La macchina amministrativa statale ha largamente mantenuto il carattere corrotto voluto dall'imperialismo dei governi anteriori a quelli bolivariani: al
non fare un repulisti generale, non è possibile costruire un solido e nuovo soggetto produttivo, popolare e generalizzare la cultura della Comune in
Venezuela (11). Con una situazione amministrativa simile, il capitale privato e straniero ha trovato terreno facile per sabotare in ogni modo, a partire
dalla creazione di una economia parallela legata al dollaro che si è “mangiata” quella dello stato. Poi sono arrivati anche quattro anni di sanzioni, che
progressivamente hanno fatto giungere il Venezuela a condizioni che Trump vuole sfruttare ora per un intervento imperialista. Va detto che comunque fino
a maggio 2019, i vari tentativi golpisti che sono esplosi a partire dal gennaio di quest'anno, non hanno portato sostanzialmente ancora a nulla.
In questi ultimi anni, le sanzioni e il conseguente potere di acquisto dei salari pari a zero, hanno creato una situazione in cui molti compagni di
organizzazioni sociali e popolari devono fare vari lavori per vivere e si riduce il tempo che si può dedicare alla militanza, anche se poi, in questi
ultimi mesi, con l'escalation di guerra, vi è stata una rifioritura della partecipazione popolare accompagnata da una ovvia radicalizzazione anche nelle
file del governo.
In questo scritto si è parlato di Venezuela e di USA, in realtà, quanto sta avvenendo, non è uno scontro tra nazioni o tra gruppi di esse, come qualcuno
a queste latitudini vorrebbe far pensare. Si tratta di qualcosa che va oltre e coinvolge la regione dal punto di vista delle soggettività in lotta. Oltre
ad averlo ripetuto Chavez e Maduro varie volte, lo testimonia, tra gli altri, l'intervento del compagno colombiano Edgar Moreno (12) di qualche mese fa:
“Bisogna incentivare il lavoro binazionale nelle zone chiamate di frontiera, tra i popoli del Venezuela, della Colombia e del Brasile; inoltre bisogna
ricordare il successo che può portare la combinazione di tutte le forme di lotta, da usare nel momento e quando le circostanze lo richiedano. Come
F.a.r.c. (ndt Forze Armate Rivoluzionarie della Colombia) metteranno tutta la nostra esperienza di lotta a disposizione della difesa della Rivoluzione
Bolivariana.” Parole insieme a molte altre, che prefigurano una solidarietà con il Venezuela che si orienta a infiammare di lotta i territori circostanti
perché sono quelli in cui l'imperialismo staziona e da cui si proietta militarmente.
Note:
1) Federcamaras è la Confindustria venezuelana ed è uno dei covi del golpismo in Venezuela.
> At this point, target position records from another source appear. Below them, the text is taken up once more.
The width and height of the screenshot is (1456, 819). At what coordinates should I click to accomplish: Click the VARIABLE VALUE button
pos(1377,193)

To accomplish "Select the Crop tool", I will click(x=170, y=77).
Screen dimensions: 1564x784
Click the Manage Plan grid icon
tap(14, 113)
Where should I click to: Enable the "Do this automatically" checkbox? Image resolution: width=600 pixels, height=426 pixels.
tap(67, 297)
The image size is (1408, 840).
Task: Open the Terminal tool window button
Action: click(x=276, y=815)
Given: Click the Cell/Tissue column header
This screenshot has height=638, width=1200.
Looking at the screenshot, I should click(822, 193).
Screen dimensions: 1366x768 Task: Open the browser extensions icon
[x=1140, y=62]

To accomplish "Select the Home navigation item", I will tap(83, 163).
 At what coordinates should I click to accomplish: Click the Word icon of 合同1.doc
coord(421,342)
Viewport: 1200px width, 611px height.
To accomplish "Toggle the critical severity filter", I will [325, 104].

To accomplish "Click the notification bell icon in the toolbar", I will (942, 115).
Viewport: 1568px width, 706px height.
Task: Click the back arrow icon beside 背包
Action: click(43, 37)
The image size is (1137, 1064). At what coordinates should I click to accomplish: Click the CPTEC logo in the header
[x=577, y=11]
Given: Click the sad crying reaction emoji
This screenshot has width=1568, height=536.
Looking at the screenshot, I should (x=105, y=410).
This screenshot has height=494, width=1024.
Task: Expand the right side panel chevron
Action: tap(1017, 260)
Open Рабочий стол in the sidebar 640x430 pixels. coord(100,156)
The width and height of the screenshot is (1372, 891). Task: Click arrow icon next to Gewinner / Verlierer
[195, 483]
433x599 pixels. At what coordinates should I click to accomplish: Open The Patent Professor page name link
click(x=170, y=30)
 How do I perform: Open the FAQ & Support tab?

2) I media invece affermano che Chavez/Maduro nazionalizzano espropriando e non si rispetterebbe la proprietà privata, ma non è vero: ad esempio sono
state veramente poche le proprietà veramente nazionalizzate senza lauto indennizzo da parte dello stato, mentre qui sui giornali scrivevano che lo stato
avrebbe tolto i beni ai legittimi proprietari.
3) Marx-F. Engels, Manifesto del Partito comunista, prefazione all'edizione tedesca del 1872
4) La frase è del 15 di Settembre 2014 ed è di Robert Serra, giovane deputato socialista bolivariano che pochi giorni dopo verrà assassinato a Caracas a
casa sua da un commando di paramilitari colombiani.
5) “Golpe de Timòn”, colpo di timone, virata, si trova in lingua spagnola sui principali siti web del governo bolivariano. E' la trascrizione di una
riunione, avvenuta in Ottobre 2012, in cui Chavez si rivolge ai suoi ministri solo qualche giorno dopo vittoria bolivariana alle presidenziali, in cui
però sono stati persi 6 punti percentuali rispetto alla tornata precedente.
6) “Golpe de Timòn” pagina 13.
7) “Golpe de Timòn” pagina 17.
8) “Golpe de Timòn” pagina 25
9) “Golpe de Timòn” pagina 18.
10) “Golpe de Timòn” pagina 27.
11) “13 Passi per uscire dal labirinto”, documento citato nella prima parte di questo scritto e intercettato dai servizi di intelligenza bolivariana che
contiene il piano di un colpo di stato contro Chavez, poi fallito, previsto per il 2007 e 2008. In questo documento gli Usa dicono che bisogna sfruttare
e generalizzare la corruzione nelle file del governo.
12) Compagno colombiano del partito (legale) delle Farc intervenuto all' Asamblea Internacional de los Pueblos in solidaridad con Venezuela svoltasi sul
finire del Febbraio del 2019 a Caracas.